## What to produce
Where the records below reach the line containing "This screenshot has height=480, width=640.", start transcribing, and end with the line containing "Task: Click the Подозрение", exactly and with nothing else added.
┏━━
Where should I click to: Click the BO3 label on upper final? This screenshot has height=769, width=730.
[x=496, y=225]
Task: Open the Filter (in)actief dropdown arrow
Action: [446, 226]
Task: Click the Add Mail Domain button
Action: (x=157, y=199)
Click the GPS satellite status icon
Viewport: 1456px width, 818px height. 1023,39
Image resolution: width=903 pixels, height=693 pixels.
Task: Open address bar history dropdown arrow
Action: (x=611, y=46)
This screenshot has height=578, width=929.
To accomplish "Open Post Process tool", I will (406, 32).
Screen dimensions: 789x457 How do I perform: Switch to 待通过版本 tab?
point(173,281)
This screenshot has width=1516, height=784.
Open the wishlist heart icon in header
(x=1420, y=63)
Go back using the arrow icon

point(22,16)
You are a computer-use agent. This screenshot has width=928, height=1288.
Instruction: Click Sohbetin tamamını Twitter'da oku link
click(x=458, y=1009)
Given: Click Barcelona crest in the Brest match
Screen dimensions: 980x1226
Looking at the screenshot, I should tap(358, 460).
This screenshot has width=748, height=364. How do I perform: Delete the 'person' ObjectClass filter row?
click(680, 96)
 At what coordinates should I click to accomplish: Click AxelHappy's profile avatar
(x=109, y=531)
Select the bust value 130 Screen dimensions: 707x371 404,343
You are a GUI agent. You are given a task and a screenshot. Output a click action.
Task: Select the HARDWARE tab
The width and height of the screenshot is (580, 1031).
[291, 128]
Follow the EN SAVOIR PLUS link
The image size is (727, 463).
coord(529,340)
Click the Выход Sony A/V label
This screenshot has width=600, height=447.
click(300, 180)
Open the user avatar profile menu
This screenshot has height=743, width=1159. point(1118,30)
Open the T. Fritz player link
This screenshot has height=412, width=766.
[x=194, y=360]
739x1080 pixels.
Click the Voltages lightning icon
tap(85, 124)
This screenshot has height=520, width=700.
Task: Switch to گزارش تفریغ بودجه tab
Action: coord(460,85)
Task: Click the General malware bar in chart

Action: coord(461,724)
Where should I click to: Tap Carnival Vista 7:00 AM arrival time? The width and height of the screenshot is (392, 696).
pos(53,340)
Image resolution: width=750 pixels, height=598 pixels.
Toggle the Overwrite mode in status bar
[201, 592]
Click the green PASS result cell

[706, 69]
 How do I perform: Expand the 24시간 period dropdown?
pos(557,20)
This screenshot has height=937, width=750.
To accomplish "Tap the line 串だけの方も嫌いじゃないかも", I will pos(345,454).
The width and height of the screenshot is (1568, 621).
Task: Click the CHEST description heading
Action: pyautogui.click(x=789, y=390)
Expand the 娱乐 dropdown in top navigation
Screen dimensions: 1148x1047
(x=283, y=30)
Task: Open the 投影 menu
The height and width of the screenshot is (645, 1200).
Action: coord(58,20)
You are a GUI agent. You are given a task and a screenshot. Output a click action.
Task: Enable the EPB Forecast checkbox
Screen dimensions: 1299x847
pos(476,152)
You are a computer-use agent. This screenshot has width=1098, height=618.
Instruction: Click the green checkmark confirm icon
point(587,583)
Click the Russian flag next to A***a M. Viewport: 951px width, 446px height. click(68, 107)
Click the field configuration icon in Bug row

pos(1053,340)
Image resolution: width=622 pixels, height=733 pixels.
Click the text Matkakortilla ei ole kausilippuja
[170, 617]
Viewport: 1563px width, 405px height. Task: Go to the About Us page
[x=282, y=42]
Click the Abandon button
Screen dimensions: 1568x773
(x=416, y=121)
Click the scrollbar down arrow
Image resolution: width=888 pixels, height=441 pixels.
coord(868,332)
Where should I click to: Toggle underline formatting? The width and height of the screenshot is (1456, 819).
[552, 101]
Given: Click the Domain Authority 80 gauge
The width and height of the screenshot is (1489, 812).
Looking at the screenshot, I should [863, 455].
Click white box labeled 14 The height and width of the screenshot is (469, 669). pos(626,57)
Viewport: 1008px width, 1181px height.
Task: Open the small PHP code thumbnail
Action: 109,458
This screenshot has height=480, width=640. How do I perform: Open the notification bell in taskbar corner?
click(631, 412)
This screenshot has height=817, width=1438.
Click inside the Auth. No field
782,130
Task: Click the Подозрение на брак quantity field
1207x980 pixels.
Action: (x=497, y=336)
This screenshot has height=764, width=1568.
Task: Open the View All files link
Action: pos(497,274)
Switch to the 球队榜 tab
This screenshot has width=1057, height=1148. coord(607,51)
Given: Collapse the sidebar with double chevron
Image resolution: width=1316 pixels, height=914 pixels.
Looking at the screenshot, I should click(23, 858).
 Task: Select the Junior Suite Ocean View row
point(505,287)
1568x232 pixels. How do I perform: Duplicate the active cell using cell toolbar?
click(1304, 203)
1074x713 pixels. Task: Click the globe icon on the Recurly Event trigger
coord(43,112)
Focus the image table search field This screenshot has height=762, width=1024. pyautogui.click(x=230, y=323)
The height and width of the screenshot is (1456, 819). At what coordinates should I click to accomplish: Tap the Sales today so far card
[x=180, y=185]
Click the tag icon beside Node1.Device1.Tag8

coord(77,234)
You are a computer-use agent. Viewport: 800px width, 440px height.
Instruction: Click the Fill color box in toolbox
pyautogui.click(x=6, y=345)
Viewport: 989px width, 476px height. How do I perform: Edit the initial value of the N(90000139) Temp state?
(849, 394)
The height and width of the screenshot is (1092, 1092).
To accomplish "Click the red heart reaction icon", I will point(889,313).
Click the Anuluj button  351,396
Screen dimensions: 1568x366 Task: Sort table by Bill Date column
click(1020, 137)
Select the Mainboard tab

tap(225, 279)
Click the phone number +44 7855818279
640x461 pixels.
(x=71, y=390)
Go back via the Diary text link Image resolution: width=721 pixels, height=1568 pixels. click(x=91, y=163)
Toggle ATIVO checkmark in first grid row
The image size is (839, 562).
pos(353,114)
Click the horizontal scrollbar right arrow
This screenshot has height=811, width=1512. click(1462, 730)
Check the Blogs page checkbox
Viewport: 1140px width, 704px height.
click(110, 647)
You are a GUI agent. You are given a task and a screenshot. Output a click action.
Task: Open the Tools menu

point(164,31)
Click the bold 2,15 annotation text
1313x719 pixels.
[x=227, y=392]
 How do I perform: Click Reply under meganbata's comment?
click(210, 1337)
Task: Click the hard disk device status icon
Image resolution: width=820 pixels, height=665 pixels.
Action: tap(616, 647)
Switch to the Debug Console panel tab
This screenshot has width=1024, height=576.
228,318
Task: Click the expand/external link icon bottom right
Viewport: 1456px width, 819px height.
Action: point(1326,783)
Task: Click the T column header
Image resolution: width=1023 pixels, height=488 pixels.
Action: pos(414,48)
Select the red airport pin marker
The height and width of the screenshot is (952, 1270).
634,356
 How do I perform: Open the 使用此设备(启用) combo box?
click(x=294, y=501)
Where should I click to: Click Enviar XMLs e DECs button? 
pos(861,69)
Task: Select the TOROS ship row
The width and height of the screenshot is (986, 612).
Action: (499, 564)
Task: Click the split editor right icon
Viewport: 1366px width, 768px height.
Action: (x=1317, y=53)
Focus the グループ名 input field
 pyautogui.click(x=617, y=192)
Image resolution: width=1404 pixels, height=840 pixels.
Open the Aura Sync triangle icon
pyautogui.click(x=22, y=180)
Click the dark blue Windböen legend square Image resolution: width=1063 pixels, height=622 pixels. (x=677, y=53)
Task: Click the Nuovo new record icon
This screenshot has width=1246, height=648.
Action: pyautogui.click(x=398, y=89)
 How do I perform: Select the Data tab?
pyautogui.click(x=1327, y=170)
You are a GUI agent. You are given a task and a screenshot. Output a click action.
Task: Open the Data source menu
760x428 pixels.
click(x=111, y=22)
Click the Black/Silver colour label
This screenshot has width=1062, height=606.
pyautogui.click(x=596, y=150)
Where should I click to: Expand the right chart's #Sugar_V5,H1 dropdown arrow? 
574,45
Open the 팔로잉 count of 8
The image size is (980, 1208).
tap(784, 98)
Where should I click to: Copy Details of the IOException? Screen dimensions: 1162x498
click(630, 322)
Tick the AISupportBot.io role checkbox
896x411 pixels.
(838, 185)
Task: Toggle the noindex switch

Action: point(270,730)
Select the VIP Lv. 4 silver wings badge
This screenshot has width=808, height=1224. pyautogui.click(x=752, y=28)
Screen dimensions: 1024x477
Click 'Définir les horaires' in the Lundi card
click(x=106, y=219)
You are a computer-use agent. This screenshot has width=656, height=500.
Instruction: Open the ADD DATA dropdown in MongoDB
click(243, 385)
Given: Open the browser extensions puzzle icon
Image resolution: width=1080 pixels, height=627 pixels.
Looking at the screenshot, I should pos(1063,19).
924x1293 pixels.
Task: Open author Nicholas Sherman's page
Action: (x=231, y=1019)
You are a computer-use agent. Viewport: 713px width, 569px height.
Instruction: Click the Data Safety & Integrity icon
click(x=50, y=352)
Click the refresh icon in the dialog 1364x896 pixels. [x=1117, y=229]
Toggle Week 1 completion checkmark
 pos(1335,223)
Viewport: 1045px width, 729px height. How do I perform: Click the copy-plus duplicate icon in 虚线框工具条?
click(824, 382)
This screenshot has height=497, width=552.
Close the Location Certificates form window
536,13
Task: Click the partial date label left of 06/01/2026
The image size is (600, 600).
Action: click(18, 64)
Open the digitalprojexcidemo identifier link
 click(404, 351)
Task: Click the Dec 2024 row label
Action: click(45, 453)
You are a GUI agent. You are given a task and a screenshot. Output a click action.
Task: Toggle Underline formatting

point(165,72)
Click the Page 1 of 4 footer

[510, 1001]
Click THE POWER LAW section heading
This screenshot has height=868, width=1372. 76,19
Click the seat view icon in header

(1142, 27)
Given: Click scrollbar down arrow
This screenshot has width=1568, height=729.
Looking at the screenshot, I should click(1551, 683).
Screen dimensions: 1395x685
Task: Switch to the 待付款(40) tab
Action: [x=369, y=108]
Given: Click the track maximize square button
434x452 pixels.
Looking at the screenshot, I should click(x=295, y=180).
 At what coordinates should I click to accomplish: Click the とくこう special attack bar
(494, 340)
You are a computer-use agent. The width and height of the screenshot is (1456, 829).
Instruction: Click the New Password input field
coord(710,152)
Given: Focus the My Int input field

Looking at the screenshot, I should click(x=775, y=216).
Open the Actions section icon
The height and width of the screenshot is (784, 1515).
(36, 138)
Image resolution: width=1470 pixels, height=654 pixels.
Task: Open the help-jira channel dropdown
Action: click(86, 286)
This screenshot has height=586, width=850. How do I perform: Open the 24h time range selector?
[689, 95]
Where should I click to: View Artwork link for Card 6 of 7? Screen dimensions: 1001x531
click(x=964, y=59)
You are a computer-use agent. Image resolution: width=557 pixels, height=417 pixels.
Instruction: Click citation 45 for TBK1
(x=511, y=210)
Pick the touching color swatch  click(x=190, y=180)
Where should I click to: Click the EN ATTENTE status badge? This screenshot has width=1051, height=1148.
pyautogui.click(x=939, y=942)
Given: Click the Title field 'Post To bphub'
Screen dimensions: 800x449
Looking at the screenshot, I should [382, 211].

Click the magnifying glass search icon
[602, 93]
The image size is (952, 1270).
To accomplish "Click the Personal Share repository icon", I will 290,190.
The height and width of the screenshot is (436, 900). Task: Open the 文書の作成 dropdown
┗━━
## Solution below
This screenshot has height=480, width=640. How do I perform: Open the notification bell in taskbar corner?
click(631, 412)
This screenshot has height=817, width=1438.
Click inside the Auth. No field
782,130
Task: Click the Подозрение на брак quantity field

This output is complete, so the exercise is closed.